ADJUDICATION OFFICER DECISION
Adjudication Reference: ADJ-00044917
Parties:
| Complainant | Respondent |
Anonymised Parties | Member of the Public | Government Offices |
Representatives | Self | Cathal McGreal BL instructed by in house solicitor |
Complaint(s):
Act | Complaint/Dispute Reference No. | Date of Receipt |
Complaint seeking adjudication by the Workplace Relations Commission under Section 21 Equal Status Act, 2000 | CA-00055736-001 | 27/03/2023 |
Date of Adjudication Hearing: 26/07/2023
Workplace Relations Commission Adjudication Officer: Janet Hughes
Procedure:
In accordance with Section 41 of the Workplace Relations Act, 2015 Section 25 of the Equal StatusAct, 2000,following the referral of the complaint to me by the Director General, I inquired into the complaint and gave the parties an opportunity to be heard by me and to present to me any evidence relevant to the complaint. The issues in contention in this complaint relate in part at least to family law matters in which family members who are not party to this case and also proceedings related to those family members/matters. Given the background circumstances I informed the parties at the hearing that theirs was to be a private hearing and any decision would be anonymised. There was no objection to this approach.

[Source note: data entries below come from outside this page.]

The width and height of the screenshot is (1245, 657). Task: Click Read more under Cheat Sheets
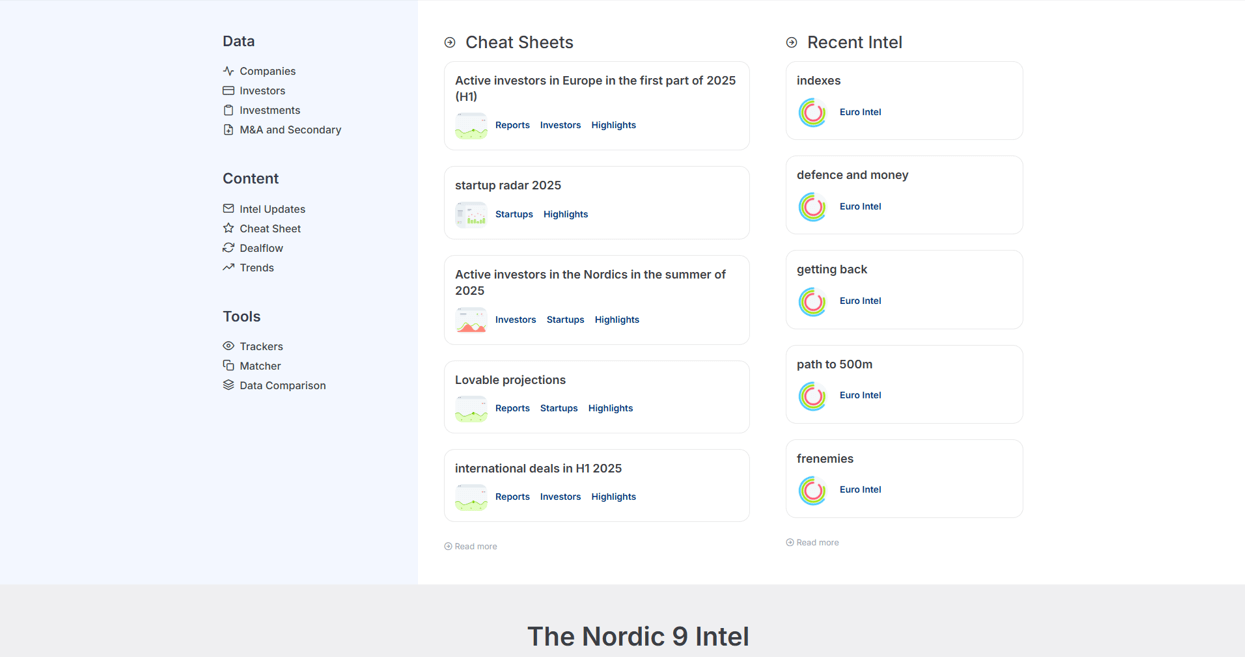(x=471, y=547)
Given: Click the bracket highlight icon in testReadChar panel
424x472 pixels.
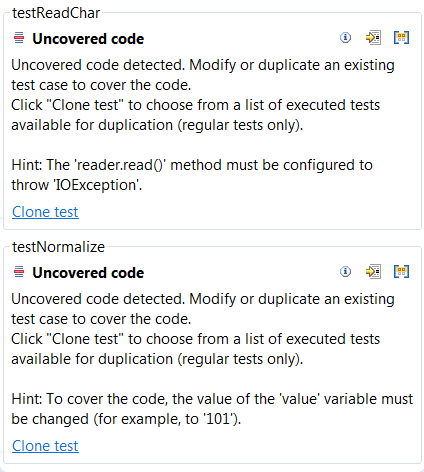Looking at the screenshot, I should (401, 38).
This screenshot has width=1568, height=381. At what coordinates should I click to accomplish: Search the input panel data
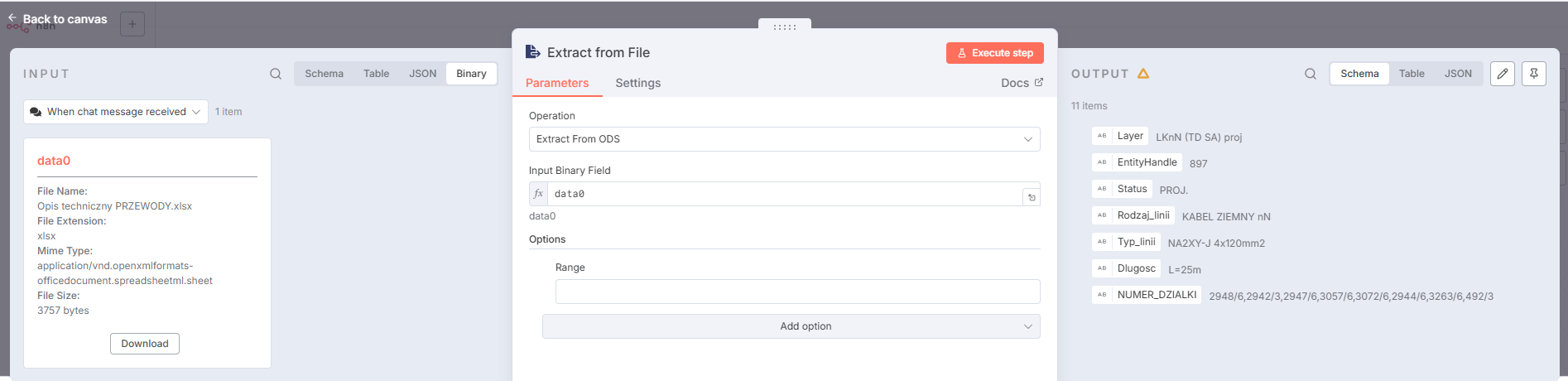point(276,74)
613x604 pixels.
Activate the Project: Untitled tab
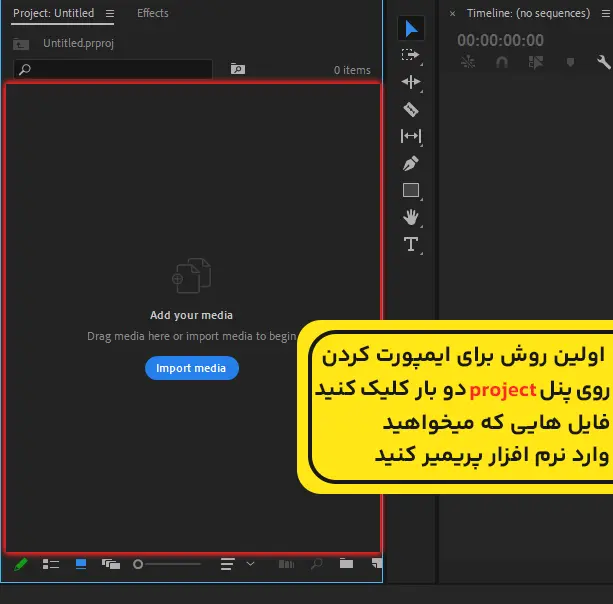pos(53,14)
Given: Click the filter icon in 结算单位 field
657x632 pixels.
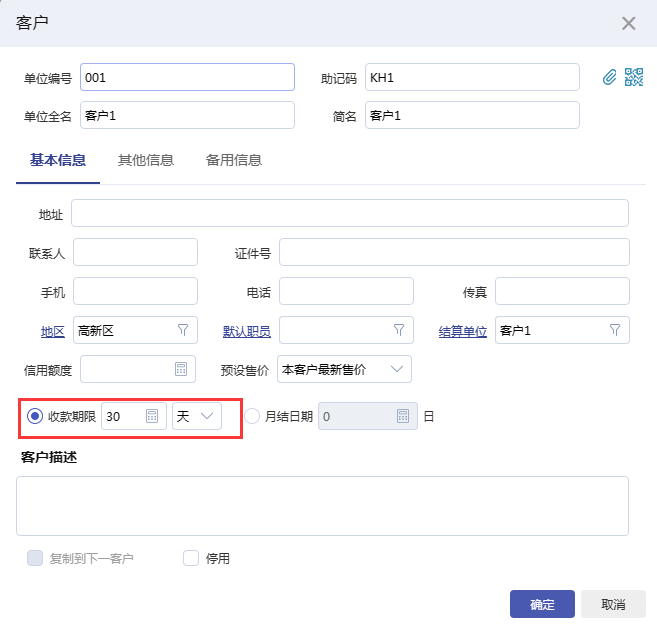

Issues concerned with jurisdiction as provided for in Section 21 of the Equal Status Act were discussed at the hearing by way of oral submissions and provision of information to the Chair (Adjudication Officer). Sworn evidence was not requested or provided in relation to the preliminary issues. The two issues which relate to the application of the terms of Section 21 are substantial. A decision against the Complainant under either subsection (4) the issue which I raised at the hearing, or subsection (6) raised by the Complainant in his own documentation and by the Respondent in extensive submissions on the point, would in effect mean that a hearing of the substance of the complaint could not succeed under Section 21-jurisdiction of the AO to investigate the matter. In the application of subsection (4) it must be concluded that either the AO has the jurisdiction to proceed or does not.
Regarding the application of subsection (6) the complaint either falls to be considered within the terms of that subsection or falls so far outside of those terms that it could not possibly succeed even if all witnesses gave evidence (and were open to questioning), over the course of a hearing. This latter observation arises from the responses provided by the Complainant at the hearing when asked to specify the dates of alleged discrimination and each ground related to the individual alleged acts of discrimination.

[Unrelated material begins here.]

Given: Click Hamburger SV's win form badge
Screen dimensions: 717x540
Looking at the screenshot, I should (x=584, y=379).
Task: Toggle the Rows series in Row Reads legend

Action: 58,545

Prior to the hearing the Complainant raised a serious concern regarding a document provided to the WRC by the Respondent. The submission containing that document was deleted at the request of the Respondent. The Complainant was assured at the hearing that the undersigned had not seen the document in question and at no stage did I have a hard copy.
At the conclusion of a period of clarification and discussion, I informed the parties that I would either issue a ruling or a Decision in relation to the issues discussed and explained the meaning of each course of action to the parties. As I find that I do not have jurisdiction under either Section 21 subsection (4) or subsection (6), this is a Decision and not a ruling.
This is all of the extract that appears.